**Brano scelto:**
================================

Come la aiutano ora le esperienze nella Caritas e gli studi liturgici?

È stato importante per me mettere insieme le due cose. Lo studio e l’approfondimento della celebrazione e il contatto reale con la vita e con le sue difficoltà. Non sono cose diverse. L’incontro con Cristo che si compie in pienezza nella celebrazione dei sacramenti è lo stesso incontro con Cristo che vivi accogliendo il fratello povero. È sempre lo stesso volto di Cristo che incontri. L’esperienza in Caritas mi ha aiutato anche nel campo pratico. Il vescovo in quanto pastore è chiamato ad annunciare la Parola, ma ha delle responsabilità amministrative, a volte fin troppe, a cui deve provvedere con la dovuta diligenza. Senza perdere di vista però ciò che è essenziale.

Tortona, diocesi ricca di storia e fede. San Luigi Orione su tutti.

Di don Orione rimane un ricordo vivo, che viene ancora tramandato nelle famiglie nei ricordi degli anziani che hanno potuto conoscerlo personalmente a Tortona o nelle nostre valli. Don Orione era un prete della nostra diocesi e la sua è una eredità da custodire non solo per la famiglia orionina, ma anche per tutta la comunità diocesana. Con le sue opere ci ha insegnato ad avere piena fiducia nella Divina Provvidenza e a dimostrare con gesti concreti una attenzione particolare ai piccoli, ai più poveri.

Così da stupire anche un laico come Silone che ne fece un ritratto commovente in “Uscita di sicurezza”.

Esattamente. San Luigi Orione nell’emergenza del terremoto di Avezzano si mise subito a disposizione. E partì, con i pochi mezzi dell’epoca, per sporcarsi la tonaca nel portare aiuto a quelle popolazioni.

La storia della diocesi di Tortona è segnata anche dall’opera di un altro grande prete, don Remotti.

È vero. Cominciò il suo apostolato con l’emergenza dei profughi istriano-dalmati e poi fondò il Centro Paolo VI che da sempre ha accolto e curato ragazzi con disabilità e oggi offre un servizio di eccellenza per il disagio psichico dei ragazzi adolescenti.

================================

**Consegna:** Indica se ciascuna affermazione concorda con il brano sulla diocesi di Tortona: 1. Con le sue opere don Orione ha insegnato ad avere piena fiducia nella Divina Provvidenza. 2. Don Remotti cominciò il suo apostolato con l'emergenza del terremoto di Avezzano. 3. Per chi parla, lo studio della celebrazione e il contatto con la vita sono cose diverse. Per ognuna rispondi sì o no e riporta tra virgolette, parola per parola, le parole del brano che lo stabiliscono. I record non hanno alcun ruolo in questo compito.

**Righe di dati:**

================================

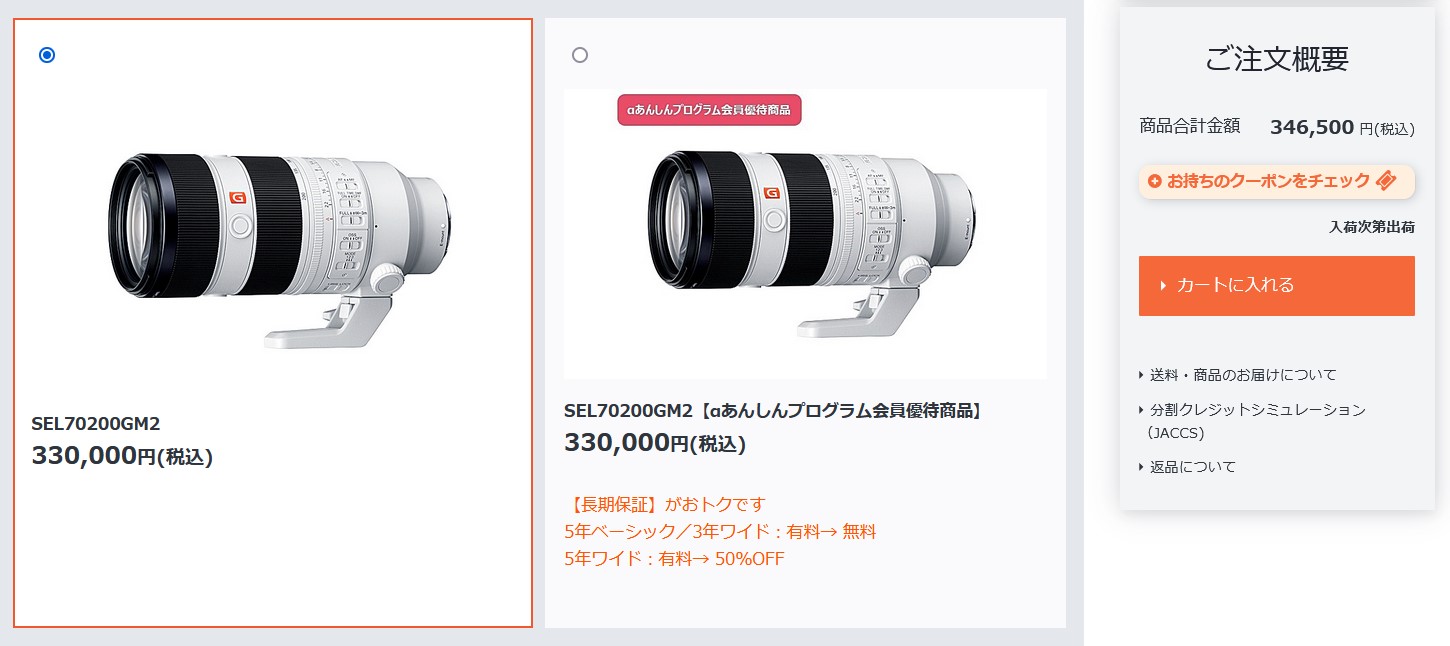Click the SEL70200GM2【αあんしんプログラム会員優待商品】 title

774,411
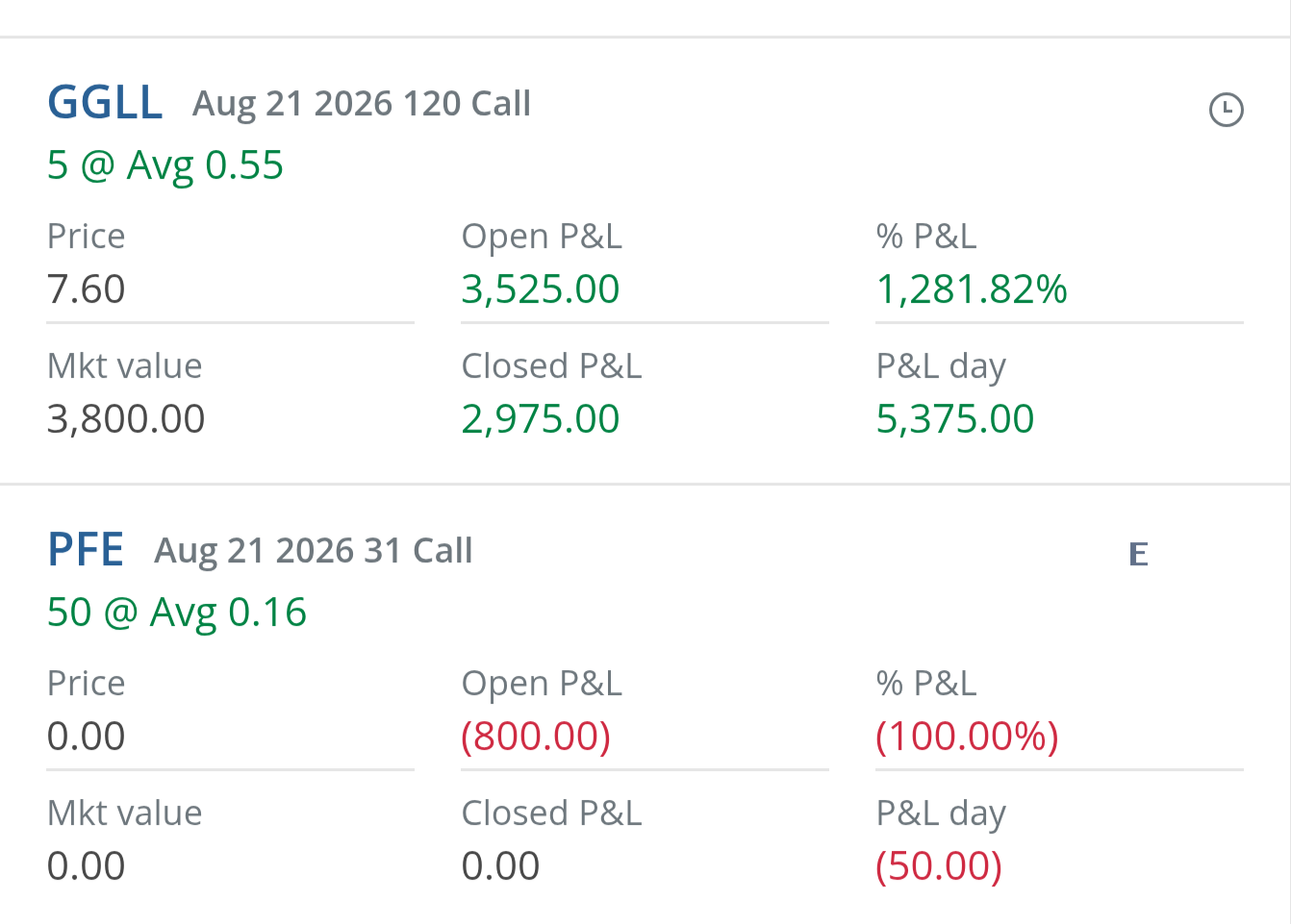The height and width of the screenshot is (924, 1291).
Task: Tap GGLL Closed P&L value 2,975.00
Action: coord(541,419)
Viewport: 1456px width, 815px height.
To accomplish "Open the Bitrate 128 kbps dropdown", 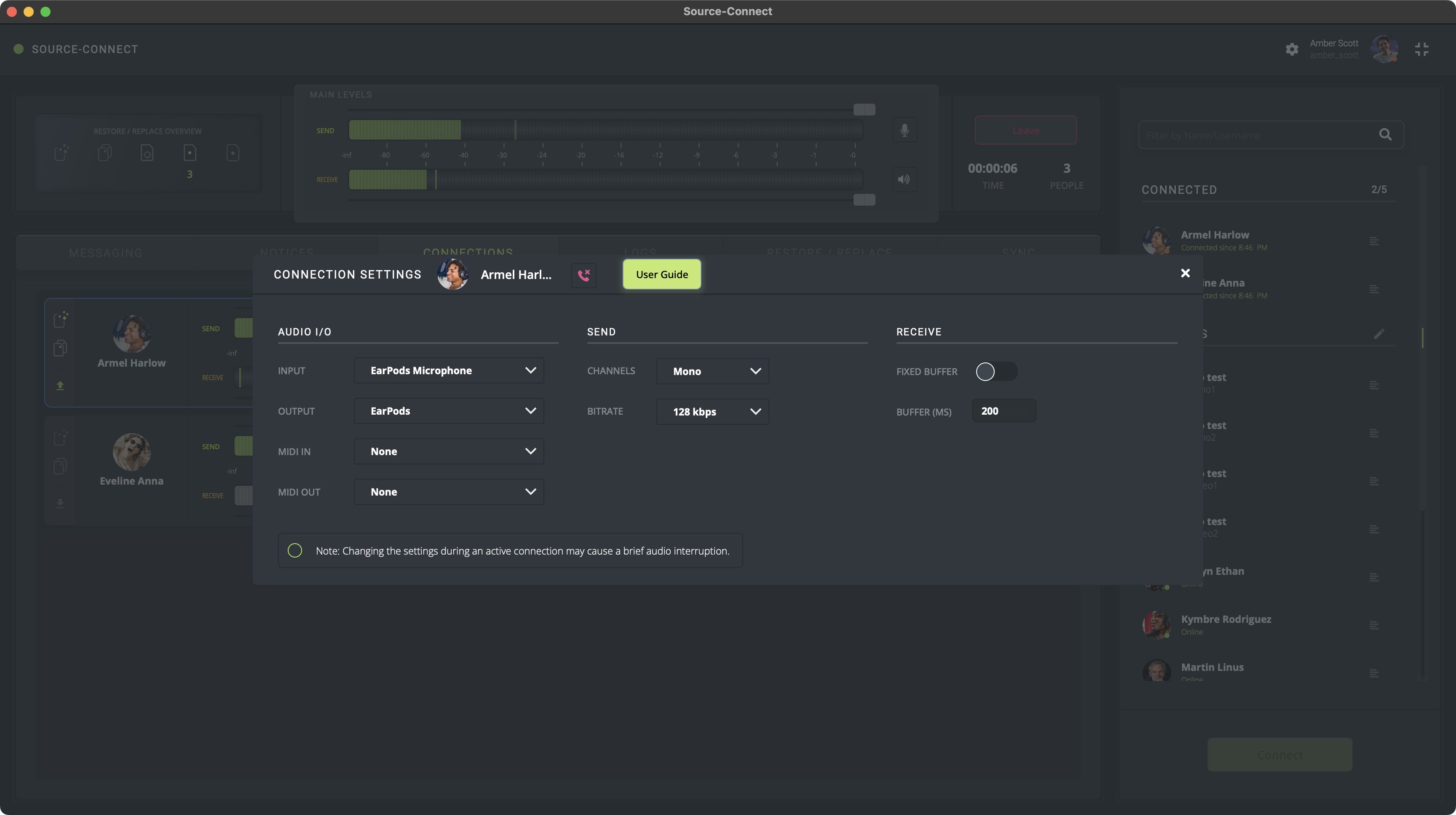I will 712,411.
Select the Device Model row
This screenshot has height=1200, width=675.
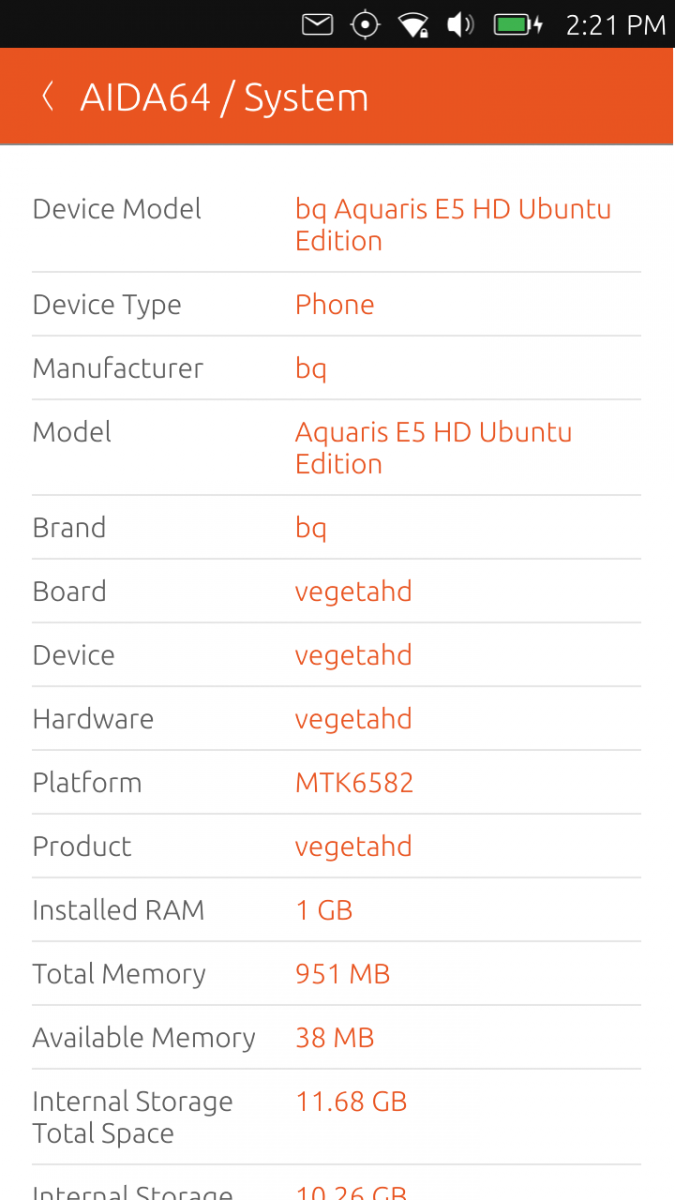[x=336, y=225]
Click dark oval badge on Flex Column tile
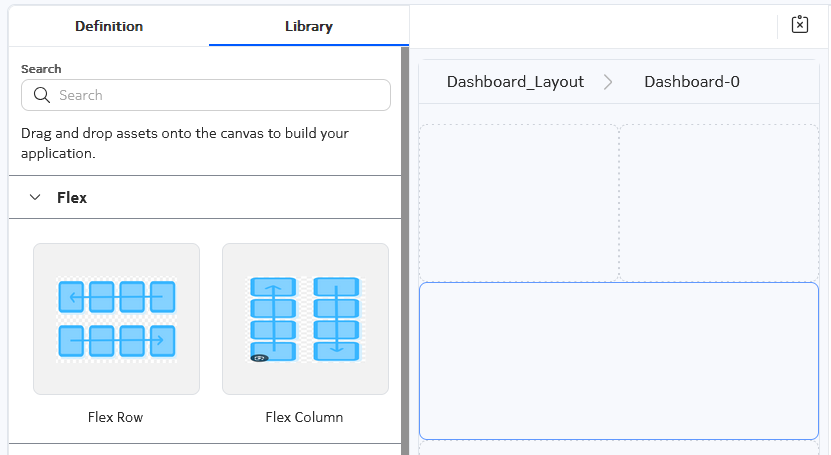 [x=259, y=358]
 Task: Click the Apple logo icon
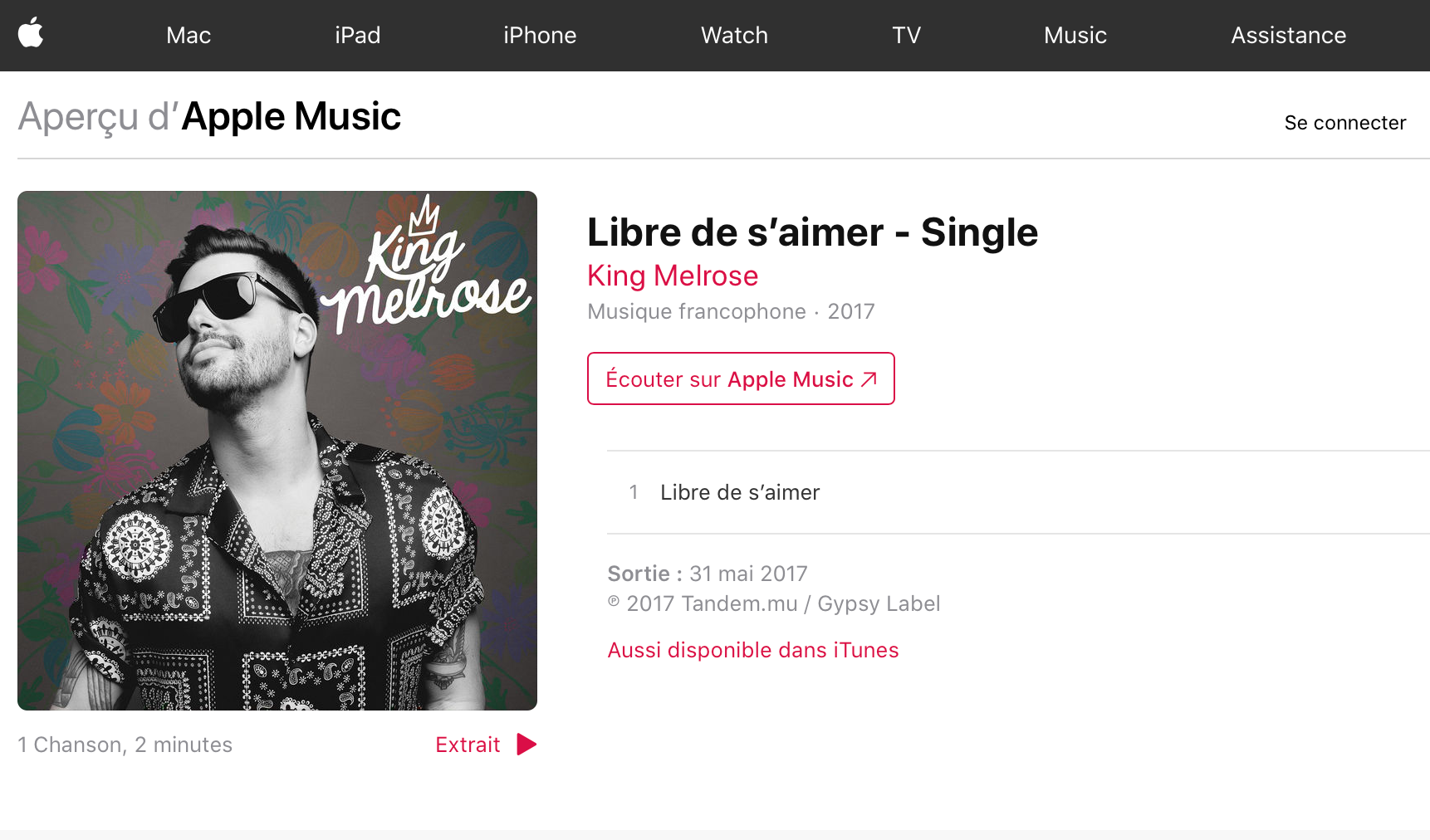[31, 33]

================================

**Risposta:**
1. Sì: "Con le sue opere ci ha insegnato ad avere piena fiducia nella Divina Provvidenza"
2. No: "Cominciò il suo apostolato con l’emergenza dei profughi istriano-dalmati"
3. No: "Non sono cose diverse."